# Porno Star



## sttu80 (Jan 28, 2004)

A young lady in the maternity ward just prior to labour is asked by
the midwife if she would like her husband to be present at the birth.

"I'm afraid I don't have a husband" she replied

"O.K. do you have a boyfriend?" asks the Midwife

"No, no boyfriend either."

"Do you have a partner then?"

"No, I'm unattached, I'll be having my baby on my own."

After the birth the midwife again speaks to the young woman. "You
have a healthy bouncing baby girl, but I must warn you before you see her
that the baby is black"

"Well," replies the girl. I was very down on my luck, with no money
and nowhere to live, and so I accepted a job in a Porno movie.
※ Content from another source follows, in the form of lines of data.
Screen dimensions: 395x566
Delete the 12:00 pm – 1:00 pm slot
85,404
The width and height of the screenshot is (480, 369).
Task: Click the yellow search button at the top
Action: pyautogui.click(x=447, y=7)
The lead
man was black.

"Oh, I'm very sorry," says the midwife, "that's really none of my
business and I'm sorry that I have to ask you these awkward questions
but I must also tell you that the baby has blonde hair." "Well yes," the
girl again replies, "you see I desperately needed the money and there
was this Swedish guy also involved in the movie, what else could I do?"

"Oh, I'm sorry," the midwife repeats, "that's really none of my
business and I hate to pry further but your baby has slanted eyes."

"Well yes," continues the girl, "I was incredibly hard up and there
was a little Chinese man also in the movie, I really had no choice."

At this the midwife again apologises, collects the baby and presents
her to the girl, who immediately proceeds to give baby a slap on the bum.
The baby starts crying and the mother exclaims, "Well thank god for that!"

"What do you mean?" says the midwife, shocked. "Well," says the girl
extremely relieved, "I had this horrible feeling that it was going to
bark."


----------



## YELLOW_TT (Feb 25, 2004)

that joke is a bit woof :lol:


----------



## Hannibal (Dec 1, 2003)

YELLOW_TT said:


> that joke is a bit woof :lol:


not as much as that one is*....

H
*using the word joke in the 'loosest' sense of the word....


----------



## d8ean (Nov 7, 2003)

woof woof! :lol:


----------